Listen to this story
|
Hugging Face has released Idefics2, an open multimodal model that accepts arbitrary sequences of image and text inputs and produces text outputs. The model can answer questions about images, describe visual content, create stories grounded on multiple images, or simply behave as a pure language model without visual inputs.
Idefics2 surges past its forerunner, Idefics1, boasting only 8 billion parameters and the flexibility granted by its open license (Apache 2.0), alongside significantly augmented Optical Character Recognition (OCR) capabilities.
In a remarkable feat of Idefics1, the new Idefics2 model outperformed larger rivals in the visual tasks, as the model has not only achieved exceptional performance on visual question answering benchmarks, but has also outperformed significantly larger language models like LLava-Next-34B and MM1-30B-chat.

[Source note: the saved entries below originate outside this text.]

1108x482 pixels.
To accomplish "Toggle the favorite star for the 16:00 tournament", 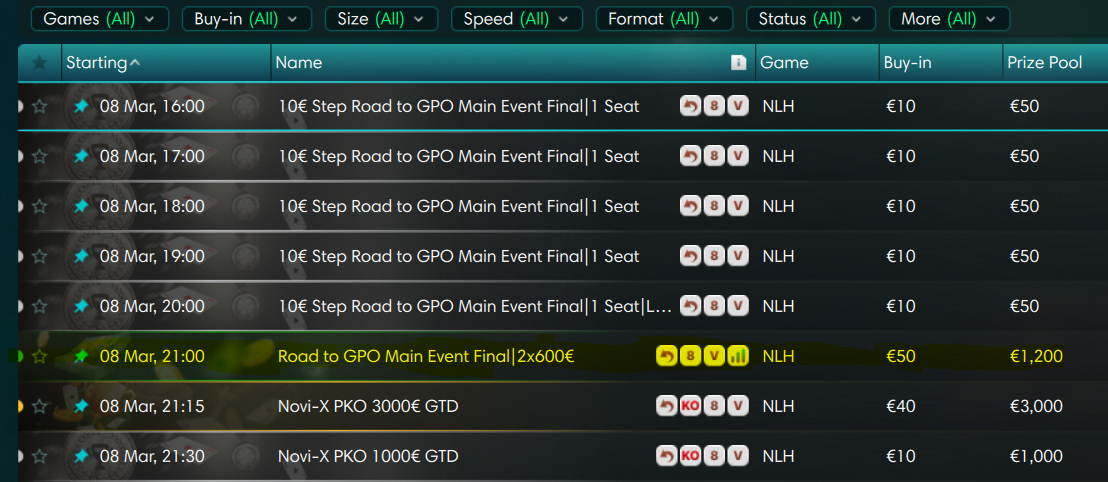I will [x=40, y=106].
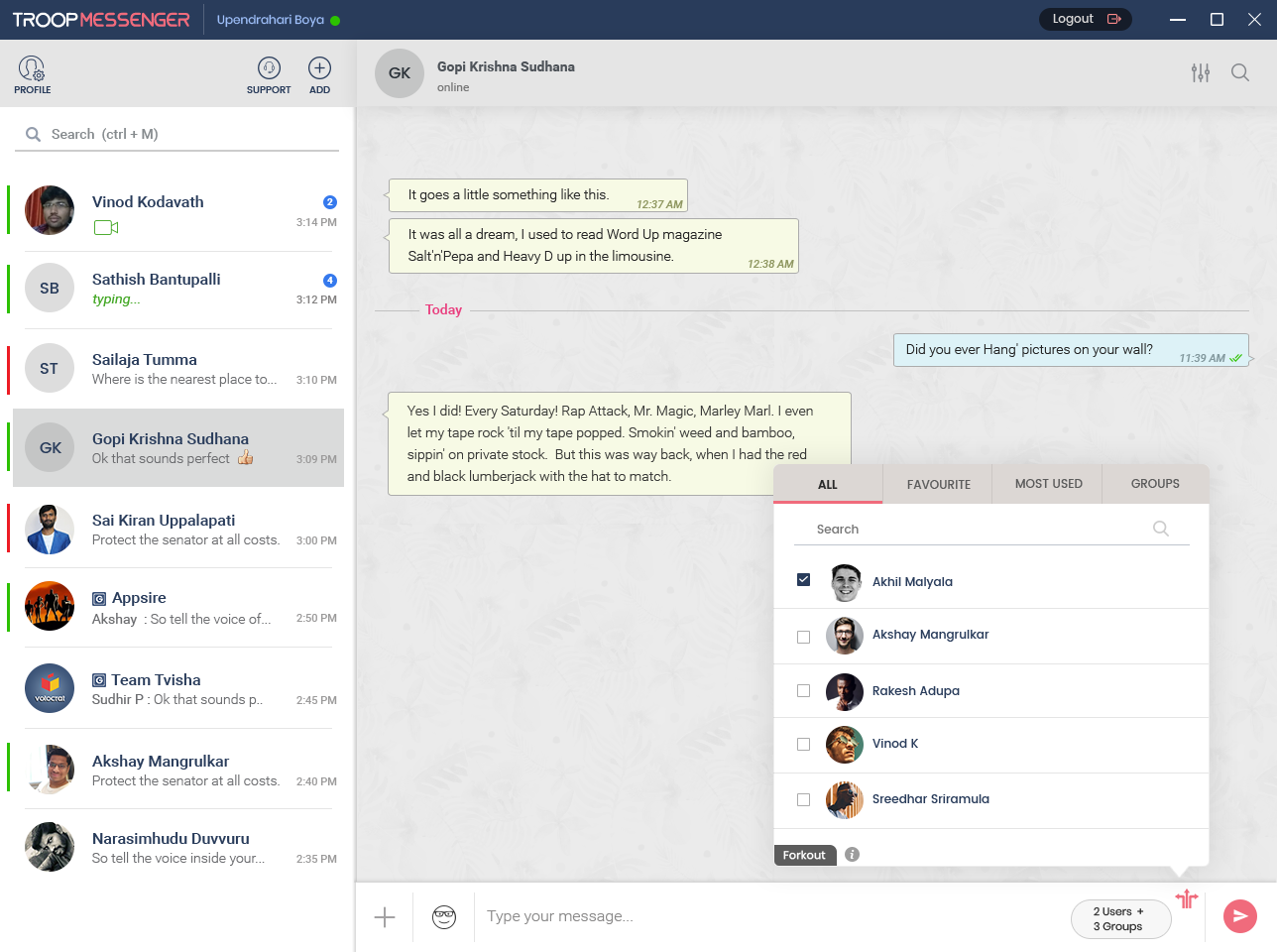The height and width of the screenshot is (952, 1277).
Task: Click the info icon beside Forkout
Action: point(851,854)
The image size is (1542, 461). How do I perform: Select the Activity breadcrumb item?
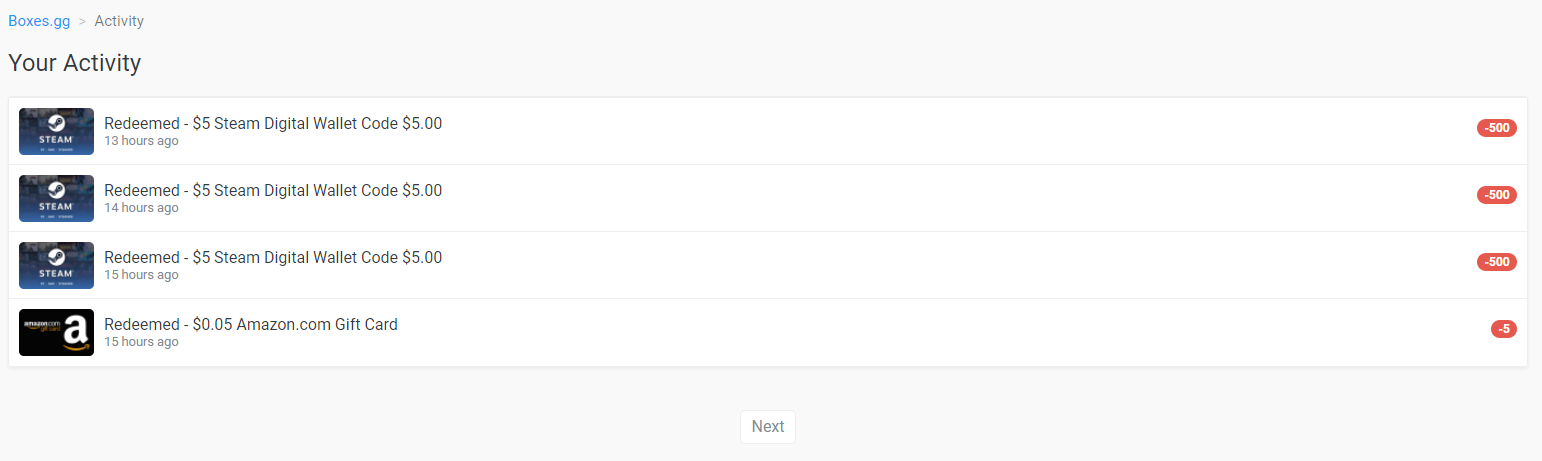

Developed by the Hugging Face M4 team, the model is trained on a wide range of openly available datasets, including web documents, image-caption pairs, and OCR data. Additionally, the model was fine-tuned on a novel dataset called ‘The Cauldron,’ which amalgamated 50 carefully curated datasets for multifaceted conversational training.
A significant architectural advancement in Idefics2 is the simplification of integrating visual features into the language backbone. The adoption of a Learned Perceiver Pooling and MLP modality projection has enhanced the model’s overall efficacy, marking a shift from its predecessor’s architecture.
Idefics2 exhibits a refined approach to image manipulation, maintaining native resolutions and aspect ratios, deviating from the conventional resizing norms in computer vision.